Juxtapositions I

Posted on November 23, 2009 in Uncategorized

Yesterday I was staring with no particular purpose at the bookcase in front of me. The books have been moved around repeatedly and so are mostly in no order, many of them lying on tops of shelved books by the threes and fours.

I was reminded of some quip about the connections and patterns that a library can make, even under fairly well-ordered circumstances so herewith a series of volumes that were truly found together, usually stacked on top of each other, set adrift into meaning by the clinamen, by making a nice trinity.

I have, more or less, randomly selected a a quote from each book, in the cse of two of these, by a pencil or other bookmark stuck and left in place.

Looking For Orthon: The Story of George Adamski the first flying saucer contactee and how he changed the world, Colin Bennett

“Western thinking in general has great difficulty with these intermediate forms and partial states of being. Such an order of matter is excluded (rather than unkow) from science, banished to those far regions (either microscopic or interstellar) where rationalists alwasy locate thier mysteries, if only to daunt inquistive heathens, the uninitiated, and, of course the great partly-washed.”

Economy of the Unlost (Reading Simonides of Keos with Paul Celan), Ann Carson

‘The riddle (griphos) was a popular form of after-dinner entertainment and Athenaios tells us that Simonides was an expert riddler. He preserves two examles of Simonidean riddles (both incomprehensible to me) and appends a list of popularly conjectured solutions. ‘Some people explain the riddle thus…but ohters say…and others again…’ The point is, good riddles do not say what they mean. It is an innately stingy form of discourse, disguising its data and begrudging its truth. ‘You know the riddle advertises all the techniques that the joke conceals,’ said Freud. The ridde advertises everything except its own punchline.'”

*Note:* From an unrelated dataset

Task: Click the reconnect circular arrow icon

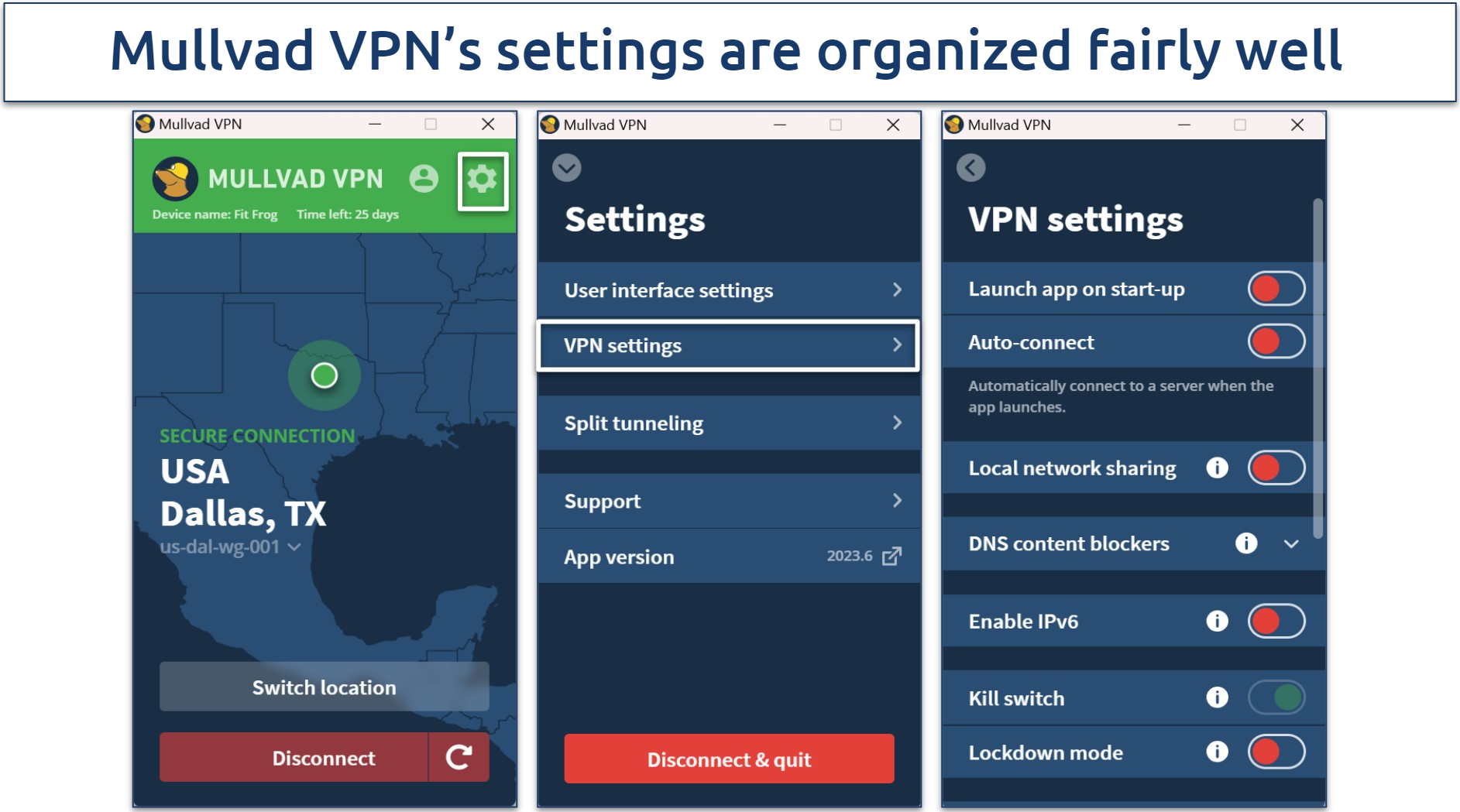Action: click(x=459, y=758)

The New Spinoza, Warren Montag and Ted Stolze.

“The Lurian conception of evil, the qelippah, which is for the Kabbalah the obverse of the En-Sof, was to play in this event, we have said, the role of a crystiller of the new doctrine. The rein of husks and shells (the literal meaning of qelipah) traditionally used by the abbaloists to designate the universe of ‘evil and the demonic powers’ had drifted, since Isaac de Luria, toward an interiorization of the demonic prinicple at the very root of the En-Sof (the hidden god who is indefinite and foreign to every creation, which Jacob Boehme will Grund, the foundation of God the Creator) so that the word in its complexity can reach existence:

‘Know therefore that the supernal space is like a field, and ten points [that is, sefroth] are sown in it. And even as the grains [of seed] grow each according to its virtue, so also these points grow according to its virtue; and as the grains do not attain to growth and perfection if they remain in their original manner of being — for only in their decomposition is thier growth — so it is also with these points …. Only by their breaking could the divine configurations [parsufim] be perfected.’

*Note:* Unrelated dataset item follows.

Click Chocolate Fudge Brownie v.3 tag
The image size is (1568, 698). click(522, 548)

As elliptical as the text is this is the rule of Kabbalah), one thing, in any event, appears indisputable: the idea of the necessity of a wrenching that, setting out from the essential negativity of the divine, provokes the scattering whose splinters are the world. This world of disorder and multiplicity — sometimes cmpared with that of the various colors issed from the compostion of white light — ‘had to fall from the high summit to the depth of the pot soa s to be smashed and dished to pievces, like the wheat which is separated into flour and bran by grinding. Moreover by their fall the unclean forces are separated from holiness.’